Journal of Acquired Immune Deficiency Syndromes | 2015
Olivia C. Tran; Robert Douglas Bruce; Frank Masao; Omary Ubuguyu; Norman Sabuni; Jessie Mbwambo; Barrot H. Lambdin
Background: The first methadone maintenance treatment clinic in Tanzania was launched in February 2011 to address an emerging HIV epidemic among people who inject drugs. We conducted a retrospective cohort study to understand factors associated with linkage to HIV care and explore how a methadone maintenance treatment clinic can serve as a platform for integrated HIV care and treatment.
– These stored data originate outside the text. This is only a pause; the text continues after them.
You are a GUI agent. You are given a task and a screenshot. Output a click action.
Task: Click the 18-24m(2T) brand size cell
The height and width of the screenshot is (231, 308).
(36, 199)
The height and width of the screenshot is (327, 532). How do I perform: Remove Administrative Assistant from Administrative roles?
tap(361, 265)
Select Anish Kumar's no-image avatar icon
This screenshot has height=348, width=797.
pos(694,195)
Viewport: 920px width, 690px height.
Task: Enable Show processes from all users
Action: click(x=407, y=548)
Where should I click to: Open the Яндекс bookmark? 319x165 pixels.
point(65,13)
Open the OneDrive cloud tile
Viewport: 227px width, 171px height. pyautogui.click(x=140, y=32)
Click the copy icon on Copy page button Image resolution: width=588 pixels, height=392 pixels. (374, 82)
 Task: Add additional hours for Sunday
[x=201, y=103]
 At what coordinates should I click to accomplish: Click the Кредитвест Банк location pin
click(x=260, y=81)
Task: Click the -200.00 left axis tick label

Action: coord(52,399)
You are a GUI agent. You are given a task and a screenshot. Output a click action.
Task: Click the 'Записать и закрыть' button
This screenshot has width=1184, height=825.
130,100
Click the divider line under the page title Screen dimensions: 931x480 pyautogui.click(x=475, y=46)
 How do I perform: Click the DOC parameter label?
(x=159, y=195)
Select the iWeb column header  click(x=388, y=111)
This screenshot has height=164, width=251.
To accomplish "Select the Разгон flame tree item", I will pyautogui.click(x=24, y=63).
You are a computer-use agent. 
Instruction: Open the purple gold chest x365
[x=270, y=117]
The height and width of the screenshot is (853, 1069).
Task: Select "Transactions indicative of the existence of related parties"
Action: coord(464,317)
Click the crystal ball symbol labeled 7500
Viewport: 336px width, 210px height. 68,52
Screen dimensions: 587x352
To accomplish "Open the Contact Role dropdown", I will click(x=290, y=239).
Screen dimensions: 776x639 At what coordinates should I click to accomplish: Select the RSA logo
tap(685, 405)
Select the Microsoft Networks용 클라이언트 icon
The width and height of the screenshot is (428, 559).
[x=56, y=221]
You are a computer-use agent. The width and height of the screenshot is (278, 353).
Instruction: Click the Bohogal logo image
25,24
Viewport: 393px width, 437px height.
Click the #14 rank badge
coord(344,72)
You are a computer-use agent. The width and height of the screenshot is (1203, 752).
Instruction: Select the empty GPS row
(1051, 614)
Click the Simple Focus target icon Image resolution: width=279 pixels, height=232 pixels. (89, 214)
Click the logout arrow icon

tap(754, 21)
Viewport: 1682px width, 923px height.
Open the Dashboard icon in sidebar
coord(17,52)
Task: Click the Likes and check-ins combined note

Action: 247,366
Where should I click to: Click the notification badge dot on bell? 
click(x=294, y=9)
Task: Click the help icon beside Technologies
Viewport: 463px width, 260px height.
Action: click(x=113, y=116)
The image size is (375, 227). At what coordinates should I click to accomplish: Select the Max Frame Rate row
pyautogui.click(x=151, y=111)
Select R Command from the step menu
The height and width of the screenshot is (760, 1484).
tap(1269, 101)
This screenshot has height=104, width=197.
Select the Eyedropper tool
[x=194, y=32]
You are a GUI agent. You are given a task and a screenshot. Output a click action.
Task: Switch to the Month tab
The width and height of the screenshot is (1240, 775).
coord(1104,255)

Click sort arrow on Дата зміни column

Methods: This study used routine programmatic and clinical data on clients enrolled in methadone at Muhimbili National Hospital from February 2011 to January 2013. Multivariable proportional hazards regression model was used to examine time to initial CD4 count. Results: Final analyses included 148 HIV-positive clients, contributing 31.7 person-years. At 30, 60, and 90 days, the probability of CD4 screening was 40% [95% confidence interval (CI): 32% to 48%], 55% (95% CI: 47% to 63%), and 63% (95% CI: 55% to 71%), respectively. Clients receiving high methadone doses (≥85 mg/d) [adjusted hazard ratio (aHR): 1.68, 95% CI: 1.03 to 2.74] had higher likelihood of CD4 screening than those receiving low doses (<85 mg/d). Clients with primary education or lower (aHR: 1.62, 95% CI: 1.05 to 2.51) and self-reported poor health (aHR: 1.96, 95% CI: 1.09 to 3.51) were also more likely to obtain CD4 counts. Clients with criminal arrest history (aHR: 0.56, 95% CI: 0.37 to 0.85]) were less likely to be linked to care. Among 17 antiretroviral therapy eligible clients (CD4 ⩽ 200), 12 (71%) initiated treatment, of which 7 (41%) initiated within 90 days. Conclusions: Levels of CD4 screening and antiretroviral therapy initiation were similar to Sub-Saharan programs caring primarily for people who do not inject drugs. Adequate methadone dosing is important in retaining clients to maximize HIV treatment benefits and allow for successful linkage to services.